▶ _How to complete this task_: Could you write the entries out again, exactly as they appear?
++++ Records supplied ++++
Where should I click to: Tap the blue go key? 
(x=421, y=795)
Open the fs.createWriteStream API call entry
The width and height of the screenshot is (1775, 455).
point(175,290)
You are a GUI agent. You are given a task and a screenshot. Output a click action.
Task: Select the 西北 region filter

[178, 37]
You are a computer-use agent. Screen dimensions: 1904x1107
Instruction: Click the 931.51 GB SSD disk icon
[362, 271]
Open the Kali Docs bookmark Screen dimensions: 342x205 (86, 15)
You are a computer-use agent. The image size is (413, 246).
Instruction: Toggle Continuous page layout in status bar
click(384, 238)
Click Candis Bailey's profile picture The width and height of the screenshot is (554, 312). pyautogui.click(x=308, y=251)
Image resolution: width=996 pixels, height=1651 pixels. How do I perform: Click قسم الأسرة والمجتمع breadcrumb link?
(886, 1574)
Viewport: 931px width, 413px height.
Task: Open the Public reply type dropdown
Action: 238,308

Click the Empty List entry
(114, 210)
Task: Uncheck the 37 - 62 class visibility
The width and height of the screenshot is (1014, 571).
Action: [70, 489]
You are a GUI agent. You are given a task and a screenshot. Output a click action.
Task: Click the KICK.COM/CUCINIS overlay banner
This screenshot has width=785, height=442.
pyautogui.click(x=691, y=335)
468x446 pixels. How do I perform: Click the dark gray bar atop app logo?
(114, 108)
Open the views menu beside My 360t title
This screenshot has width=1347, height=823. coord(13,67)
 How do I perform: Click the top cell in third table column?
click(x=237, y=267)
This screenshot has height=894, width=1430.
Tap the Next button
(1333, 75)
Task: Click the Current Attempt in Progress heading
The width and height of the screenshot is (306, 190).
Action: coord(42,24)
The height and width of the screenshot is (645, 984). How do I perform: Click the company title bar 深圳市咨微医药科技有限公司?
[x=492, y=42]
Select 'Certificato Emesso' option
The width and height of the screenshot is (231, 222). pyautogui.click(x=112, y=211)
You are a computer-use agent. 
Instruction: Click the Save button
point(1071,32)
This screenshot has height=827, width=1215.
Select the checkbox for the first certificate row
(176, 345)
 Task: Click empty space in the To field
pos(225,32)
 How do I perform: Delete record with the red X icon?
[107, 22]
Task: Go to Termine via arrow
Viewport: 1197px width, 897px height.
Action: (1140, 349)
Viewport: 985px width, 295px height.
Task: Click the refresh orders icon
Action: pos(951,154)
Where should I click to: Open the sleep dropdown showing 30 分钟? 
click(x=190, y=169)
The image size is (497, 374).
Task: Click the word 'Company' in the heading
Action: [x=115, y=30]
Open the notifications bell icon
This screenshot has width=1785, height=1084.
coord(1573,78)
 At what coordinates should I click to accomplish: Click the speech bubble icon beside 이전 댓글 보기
++++
▶ _Reply_:
Where should I click to: Tap the blue go key? 
(x=421, y=795)
Open the fs.createWriteStream API call entry
The width and height of the screenshot is (1775, 455).
point(175,290)
You are a GUI agent. You are given a task and a screenshot. Output a click action.
Task: Select the 西北 region filter

[178, 37]
You are a computer-use agent. Screen dimensions: 1904x1107
Instruction: Click the 931.51 GB SSD disk icon
[362, 271]
Open the Kali Docs bookmark Screen dimensions: 342x205 (86, 15)
You are a computer-use agent. The image size is (413, 246).
Instruction: Toggle Continuous page layout in status bar
click(384, 238)
Click Candis Bailey's profile picture The width and height of the screenshot is (554, 312). pyautogui.click(x=308, y=251)
Image resolution: width=996 pixels, height=1651 pixels. How do I perform: Click قسم الأسرة والمجتمع breadcrumb link?
(886, 1574)
Viewport: 931px width, 413px height.
Task: Open the Public reply type dropdown
Action: 238,308

Click the Empty List entry
(114, 210)
Task: Uncheck the 37 - 62 class visibility
The width and height of the screenshot is (1014, 571).
Action: [70, 489]
You are a GUI agent. You are given a task and a screenshot. Output a click action.
Task: Click the KICK.COM/CUCINIS overlay banner
This screenshot has width=785, height=442.
pyautogui.click(x=691, y=335)
468x446 pixels. How do I perform: Click the dark gray bar atop app logo?
(114, 108)
Open the views menu beside My 360t title
This screenshot has width=1347, height=823. coord(13,67)
 How do I perform: Click the top cell in third table column?
click(x=237, y=267)
This screenshot has height=894, width=1430.
Tap the Next button
(1333, 75)
Task: Click the Current Attempt in Progress heading
The width and height of the screenshot is (306, 190).
Action: coord(42,24)
The height and width of the screenshot is (645, 984). How do I perform: Click the company title bar 深圳市咨微医药科技有限公司?
[x=492, y=42]
Select 'Certificato Emesso' option
The width and height of the screenshot is (231, 222). pyautogui.click(x=112, y=211)
You are a computer-use agent. 
Instruction: Click the Save button
point(1071,32)
This screenshot has height=827, width=1215.
Select the checkbox for the first certificate row
(176, 345)
 Task: Click empty space in the To field
pos(225,32)
 How do I perform: Delete record with the red X icon?
[107, 22]
Task: Go to Termine via arrow
Viewport: 1197px width, 897px height.
Action: (1140, 349)
Viewport: 985px width, 295px height.
Task: Click the refresh orders icon
Action: pos(951,154)
Where should I click to: Open the sleep dropdown showing 30 分钟? 
click(x=190, y=169)
The image size is (497, 374).
Task: Click the word 'Company' in the heading
Action: [x=115, y=30]
Open the notifications bell icon
This screenshot has width=1785, height=1084.
coord(1573,78)
 At what coordinates should I click to accomplish: Click the speech bubble icon beside 이전 댓글 보기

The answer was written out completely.